## What the task requires:
Can you repeat, word for word, the lines from the one containing "Image resolution: width=640" up to and including the one containing "click(x=375, y=204)"?

## Records for locating displayed items:
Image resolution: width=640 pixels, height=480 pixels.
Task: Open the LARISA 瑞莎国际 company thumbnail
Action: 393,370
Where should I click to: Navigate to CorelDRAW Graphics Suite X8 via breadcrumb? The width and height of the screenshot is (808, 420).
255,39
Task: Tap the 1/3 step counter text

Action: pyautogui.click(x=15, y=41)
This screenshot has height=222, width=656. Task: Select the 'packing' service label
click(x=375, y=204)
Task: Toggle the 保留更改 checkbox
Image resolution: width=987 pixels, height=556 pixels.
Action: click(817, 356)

...

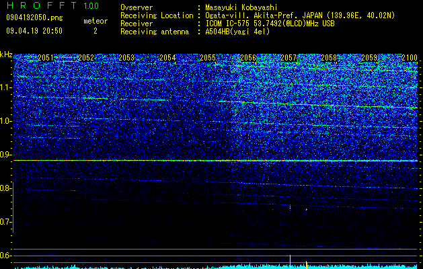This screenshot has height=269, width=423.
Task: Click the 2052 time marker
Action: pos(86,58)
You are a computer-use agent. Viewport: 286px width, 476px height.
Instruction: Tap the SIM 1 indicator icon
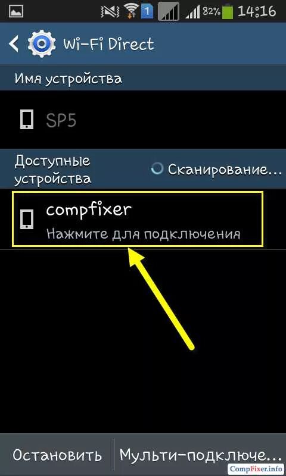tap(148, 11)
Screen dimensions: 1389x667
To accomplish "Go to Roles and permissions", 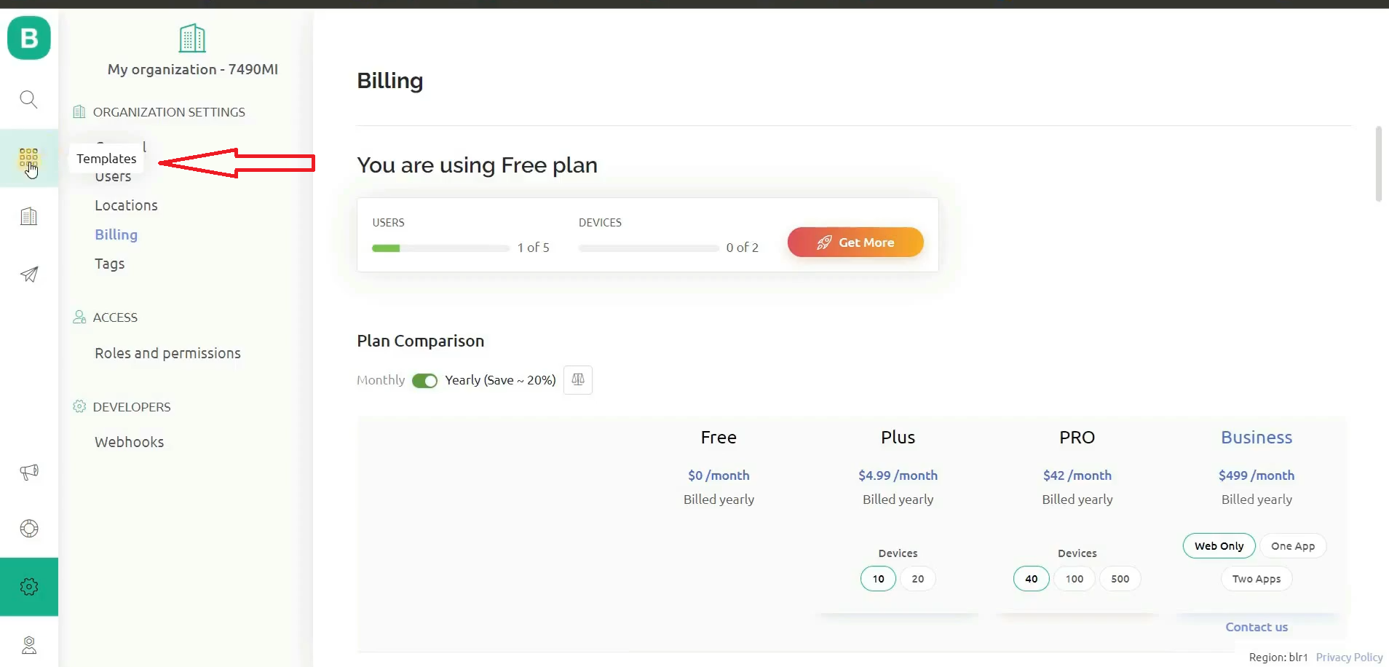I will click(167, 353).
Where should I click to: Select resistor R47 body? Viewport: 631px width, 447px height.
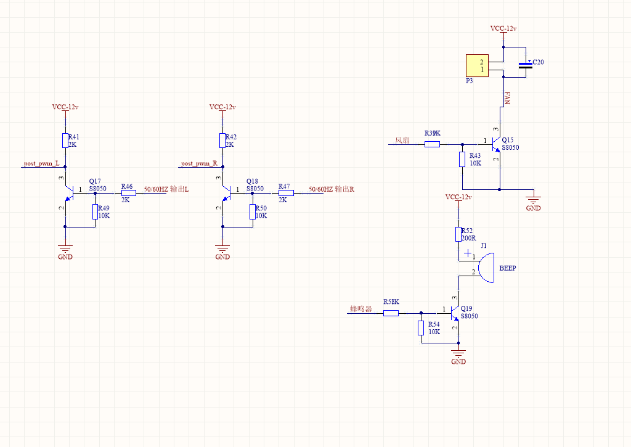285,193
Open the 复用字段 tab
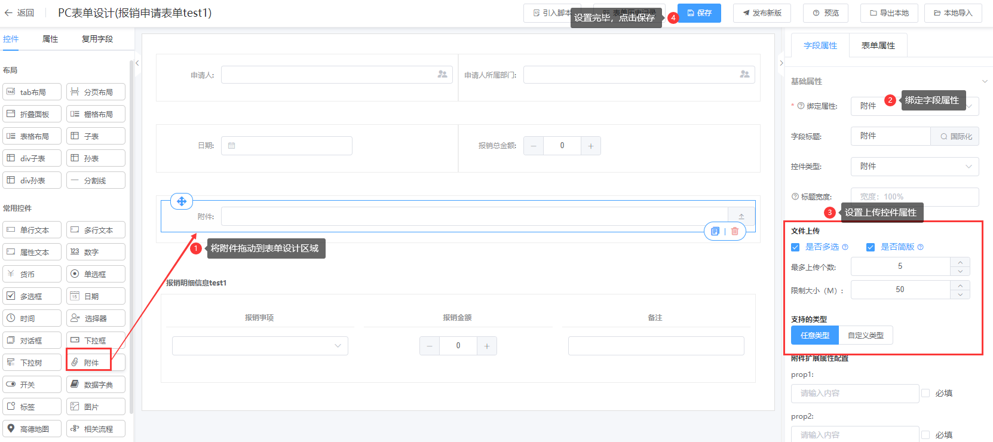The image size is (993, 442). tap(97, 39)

## Task result:
Image resolution: width=640 pixels, height=480 pixels.
Task: Open the LARISA 瑞莎国际 company thumbnail
Action: 393,370
Where should I click to: Navigate to CorelDRAW Graphics Suite X8 via breadcrumb? The width and height of the screenshot is (808, 420).
255,39
Task: Tap the 1/3 step counter text

Action: pyautogui.click(x=15, y=41)
This screenshot has height=222, width=656. Task: Select the 'packing' service label
click(x=375, y=204)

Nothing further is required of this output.